SD-031: E2_world Causal-Footprint Forward Model Comparator

Claim ID: SD-031 Subject: self_attribution.comparator_z_world Status: IMPLEMENTED (V3; v3_pending) – substrate landed 2026-06-06 Registered: 2026-04-18 Depends on: SD-005 (self/world latent split), SD-010 (harm-stream separation), MECH-256 (general comparator mechanism) Instantiates: MECH-256 on the z_world stream Parent roadmap: self_attribution_per_stream.md

Implementation status (2026-06-06) – supersedes the “V4 target” framing below

SD-031 was rescoped v4 -> v3 and implemented on 2026-06-06. The trigger was the cluster failure-autopsy failure_autopsy_zworld-integration-cluster_2026-06-06 (V3-EXQ-177/145/170/215): it named SD-031 as a missing dependency of the V3 z_world discriminative-granularity retest (V3-EXQ-177’s counterfactual-attribution arm). A claim that a V3-completion retest depends on is V3-scoped by definition – the implementation_phase field is a roadmap prediction, not a permission gate. The “V4 target” / “V3 does not run this claim” statements in the sections below are historical and superseded by this note.

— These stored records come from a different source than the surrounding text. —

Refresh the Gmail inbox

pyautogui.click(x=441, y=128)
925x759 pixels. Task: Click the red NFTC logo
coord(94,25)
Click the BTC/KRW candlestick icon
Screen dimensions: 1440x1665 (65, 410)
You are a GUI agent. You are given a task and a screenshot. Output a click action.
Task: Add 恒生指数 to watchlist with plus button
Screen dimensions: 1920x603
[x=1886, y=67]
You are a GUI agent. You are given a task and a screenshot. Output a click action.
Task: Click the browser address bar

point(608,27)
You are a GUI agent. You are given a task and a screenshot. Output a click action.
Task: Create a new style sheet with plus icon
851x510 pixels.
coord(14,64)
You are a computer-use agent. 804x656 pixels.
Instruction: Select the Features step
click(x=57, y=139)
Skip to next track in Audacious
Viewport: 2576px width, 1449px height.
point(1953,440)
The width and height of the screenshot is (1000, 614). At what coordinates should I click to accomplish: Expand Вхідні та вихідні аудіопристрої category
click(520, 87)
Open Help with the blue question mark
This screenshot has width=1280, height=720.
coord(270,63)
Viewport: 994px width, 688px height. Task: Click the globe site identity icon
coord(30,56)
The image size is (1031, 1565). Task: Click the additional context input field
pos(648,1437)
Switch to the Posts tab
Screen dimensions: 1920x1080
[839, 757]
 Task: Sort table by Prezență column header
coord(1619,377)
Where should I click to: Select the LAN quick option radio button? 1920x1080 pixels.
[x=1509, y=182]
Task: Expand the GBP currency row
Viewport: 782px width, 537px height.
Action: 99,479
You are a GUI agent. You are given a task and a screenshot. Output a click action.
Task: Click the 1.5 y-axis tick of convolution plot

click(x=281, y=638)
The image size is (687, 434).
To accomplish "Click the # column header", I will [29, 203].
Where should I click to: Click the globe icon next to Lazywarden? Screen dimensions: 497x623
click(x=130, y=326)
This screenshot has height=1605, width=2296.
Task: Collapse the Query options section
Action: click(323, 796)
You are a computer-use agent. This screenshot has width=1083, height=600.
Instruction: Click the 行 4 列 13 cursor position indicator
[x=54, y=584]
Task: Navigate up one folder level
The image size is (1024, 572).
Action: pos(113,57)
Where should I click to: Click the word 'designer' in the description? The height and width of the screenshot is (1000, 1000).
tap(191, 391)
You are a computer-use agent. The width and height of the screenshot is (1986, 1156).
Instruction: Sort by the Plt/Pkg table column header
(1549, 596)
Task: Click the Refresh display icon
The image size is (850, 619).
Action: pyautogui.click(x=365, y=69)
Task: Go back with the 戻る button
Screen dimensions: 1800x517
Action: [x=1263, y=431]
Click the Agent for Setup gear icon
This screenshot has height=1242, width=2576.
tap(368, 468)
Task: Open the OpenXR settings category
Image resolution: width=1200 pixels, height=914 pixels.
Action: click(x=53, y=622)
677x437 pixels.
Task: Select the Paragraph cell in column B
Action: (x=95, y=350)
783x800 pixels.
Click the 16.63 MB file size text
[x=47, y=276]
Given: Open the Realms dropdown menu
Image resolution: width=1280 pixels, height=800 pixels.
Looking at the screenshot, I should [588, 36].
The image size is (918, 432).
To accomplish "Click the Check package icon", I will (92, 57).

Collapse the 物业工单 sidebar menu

What landed: ree-v3/ree_core/predictors/e2_world.py – E2WorldForward + E2WorldConfig, the z_world instantiation of the MECH-256 single-pass comparator (sibling to ARC-033 e2_harm_s.py). It reuses ResidualHarmForward (the generic residual-delta module), is gated on LatentStackConfig.use_e2_world_forward (default False, bit-identical OFF), and reads z_world_dim from config.latent.world_dim (never a literal). Agent wiring mirrors e2_harm_s (agent-level self.e2_world, no new LatentState field). forward() is the unrestricted evaluator/rollout read (MECH-257); comparator_residual() is the MECH-094-gated single-pass agency read.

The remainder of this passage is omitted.